Buchen/Neckar-Odenwald-Kreis. Die Nachricht bei der vergangenen Kreistagssitzung war erfreulich: Die Neckar-Odenwald-Kliniken machen 2023 einen um zwei Millionen Euro geringeren Verlust als geplant. Der Kreis muss nur drei Millionen Euro zuschießen. „Das ist das beste Ergebnis seit zehn Jahren“, freute sich Geschäftsführer Frank Hehn bei einem Pressegespräch. Allerdings habe man dies nur dank Energie- und Landeshilfen erreichen können. Und zudem seien den Kliniken Gelder zugeflossen, die in den Jahren 2021 und 2022 erwirtschaftet worden waren.

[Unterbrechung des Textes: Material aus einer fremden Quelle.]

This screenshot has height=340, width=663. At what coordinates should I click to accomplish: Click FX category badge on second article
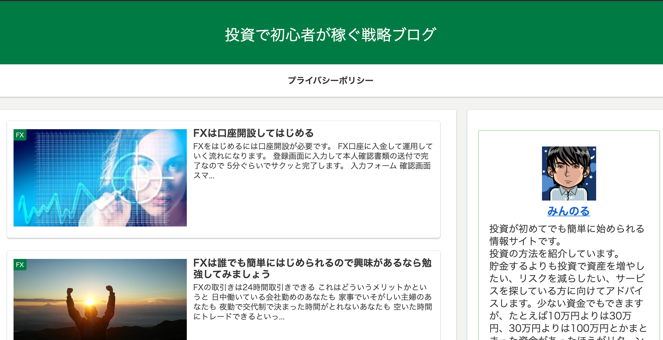coord(20,265)
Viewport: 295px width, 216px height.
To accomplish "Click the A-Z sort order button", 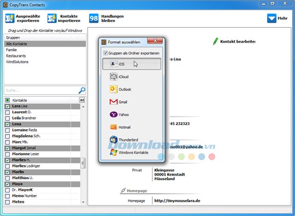I will click(x=82, y=100).
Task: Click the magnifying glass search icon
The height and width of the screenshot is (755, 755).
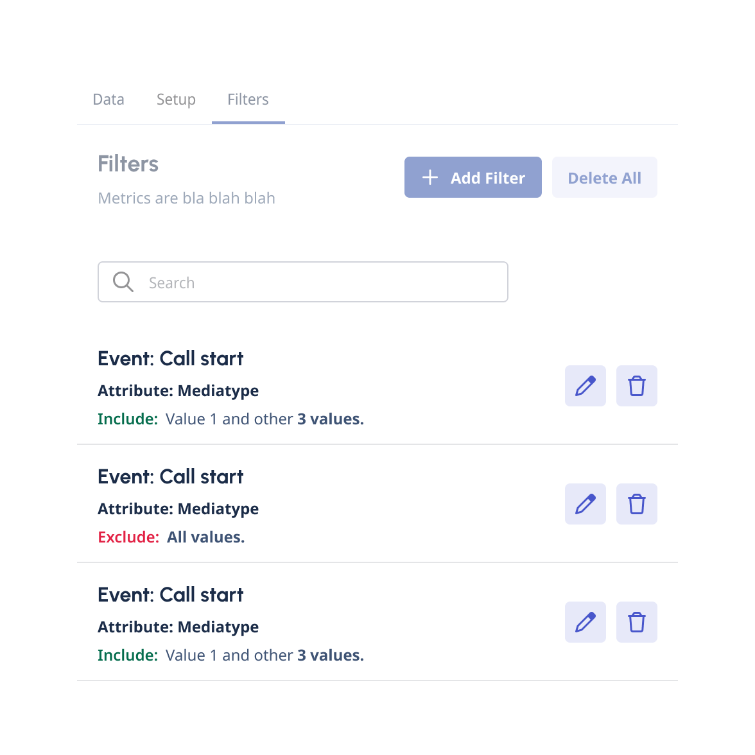Action: pos(123,282)
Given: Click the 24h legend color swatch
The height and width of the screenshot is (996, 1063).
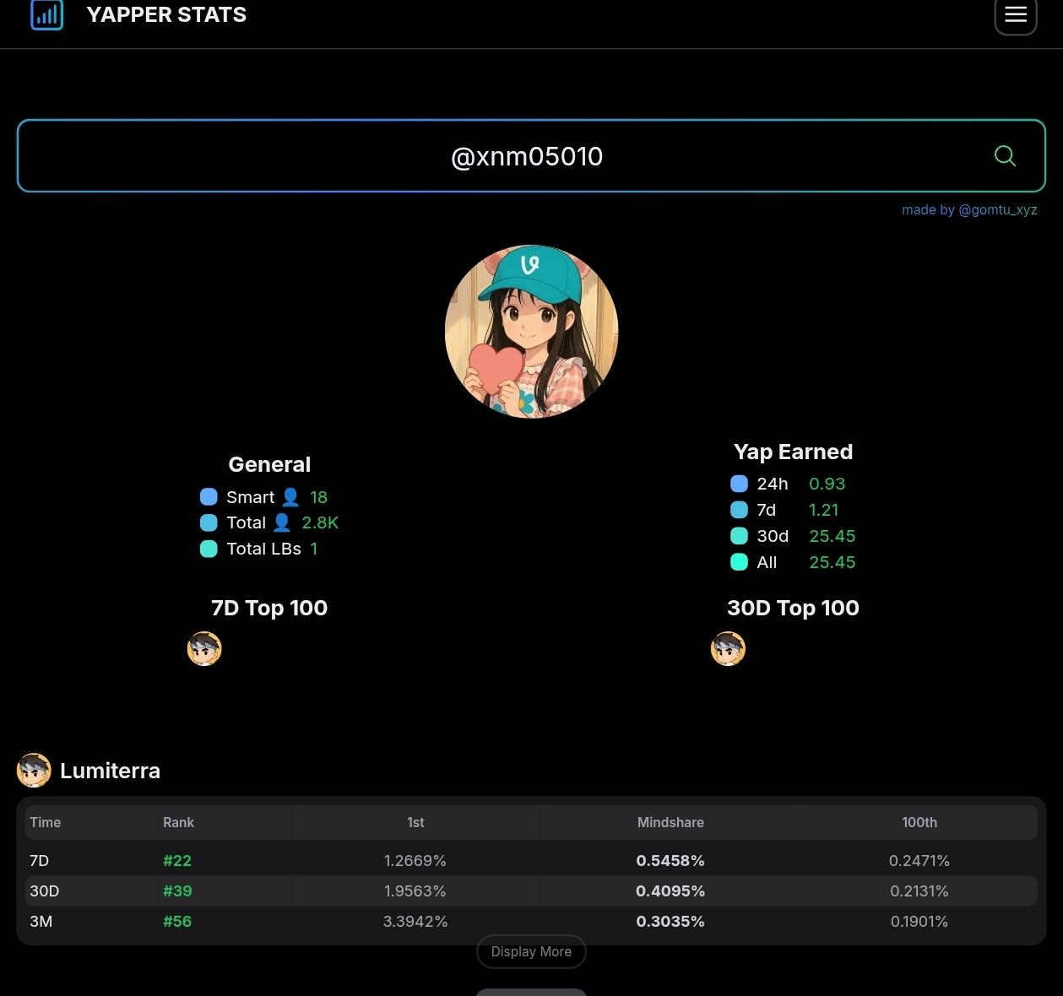Looking at the screenshot, I should pos(739,484).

Für 2024 ist ein Verlust von sieben Millionen Euro im Kreishaushalt eingeplant. „Wenn sich nichts ändert, wird es eine enorme Herausforderung, den Jahresverlust bei sieben Millionen Euro zu halten“, sagte Hehn. Denn die Verantwortlichen rechnen mit steigenden Kosten, und das, obwohl man die Prozesse verbessert und die Menge benötigten Materials verringert habe. Man habe Doppelstrukturen an den beiden Standorten Buchen und Mosbach abgebaut und dabei auf eine „optimale Patientenversorgung im Neckar-Odenwald-Kreis“ geachtet. Unter anderem wurden die Geburtshilfe komplett nach Buchen und die Orthopädie sowie die Unfall- und Wirbelsäulenchirurgie nach Mosbach verlegt. „Der Mensch steht bei uns im Mittelpunkt“, betonte Geschäftsführer Harald Löffler.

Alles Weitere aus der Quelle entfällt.